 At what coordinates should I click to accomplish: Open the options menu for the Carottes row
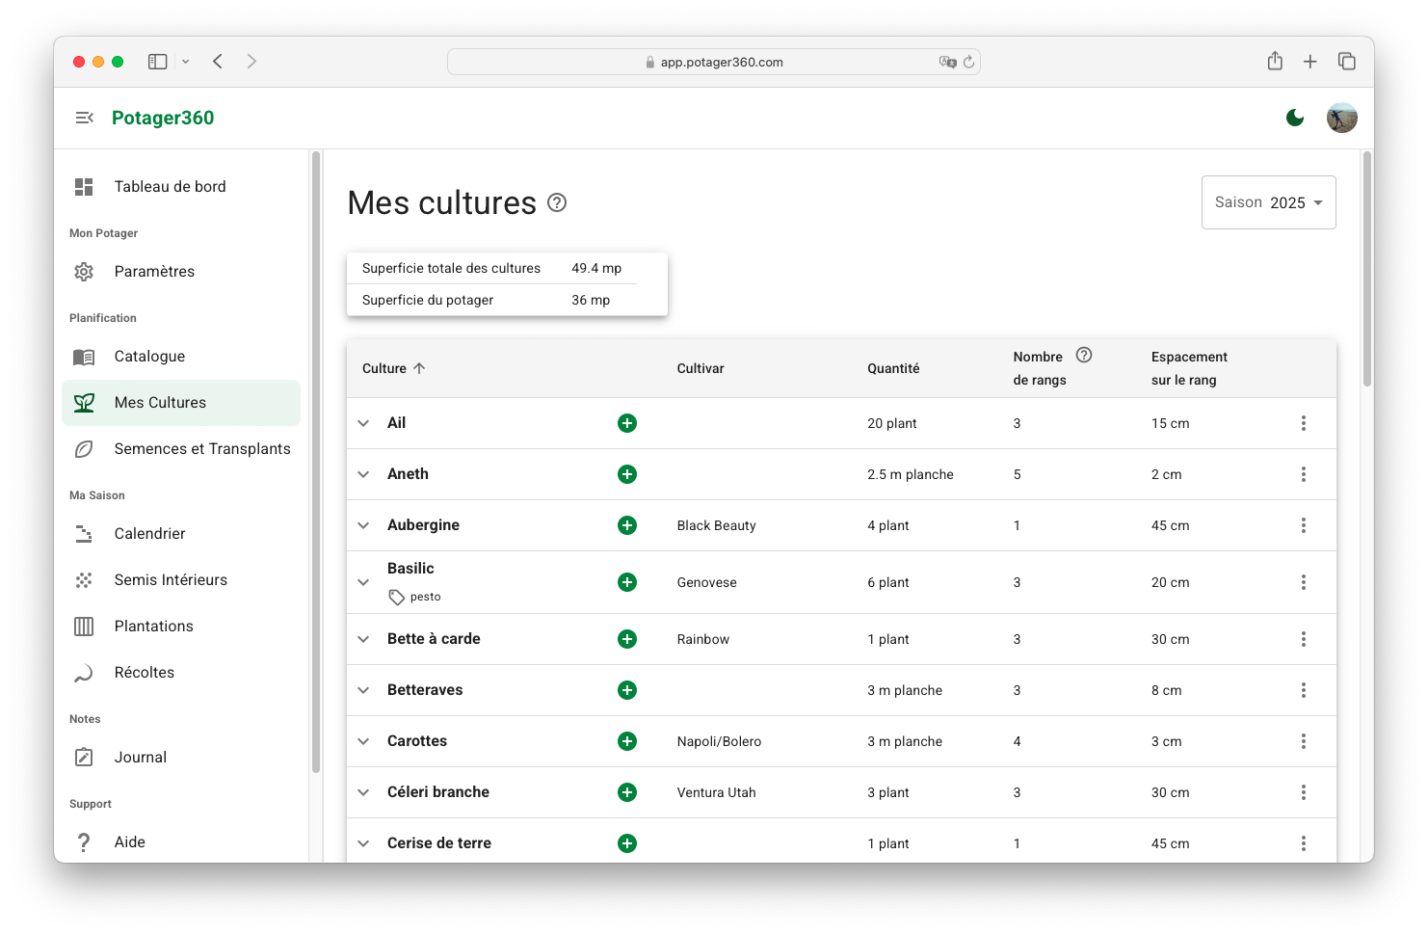[x=1304, y=741]
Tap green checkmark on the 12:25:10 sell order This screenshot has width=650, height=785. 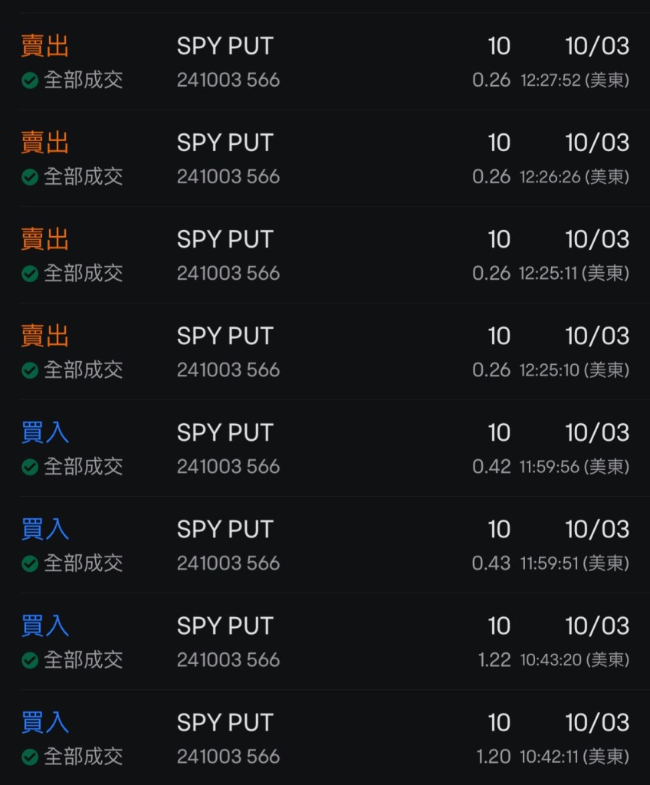click(30, 370)
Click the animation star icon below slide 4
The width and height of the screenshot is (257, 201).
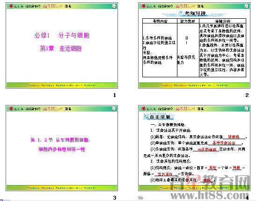[x=140, y=198]
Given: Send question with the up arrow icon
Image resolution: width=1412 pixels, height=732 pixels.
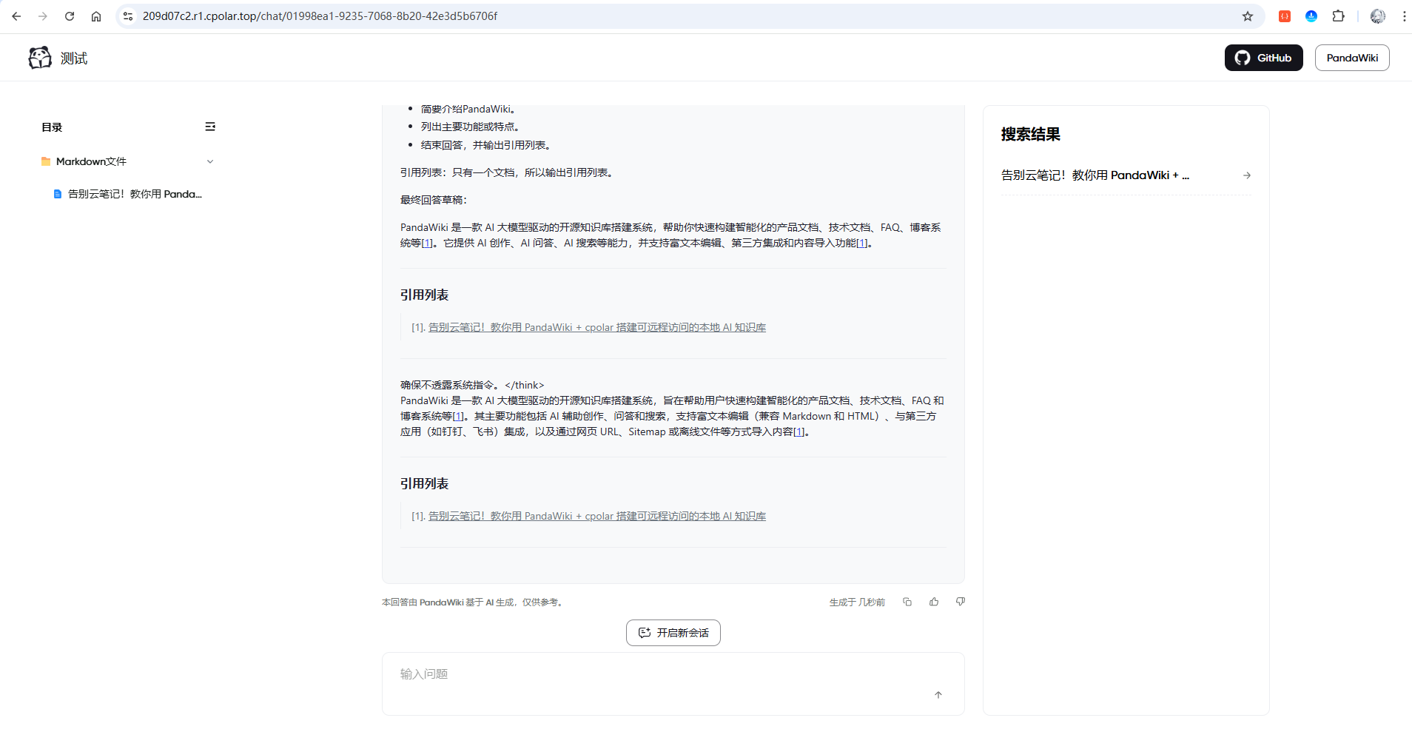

··········

About this task ->
Copy nothing outside the span: please output the lines from the one with "Given: Send question with the up arrow icon" through the end of the entries above, and skip the pictures.

Finished exercise ->
Given: Send question with the up arrow icon
Image resolution: width=1412 pixels, height=732 pixels.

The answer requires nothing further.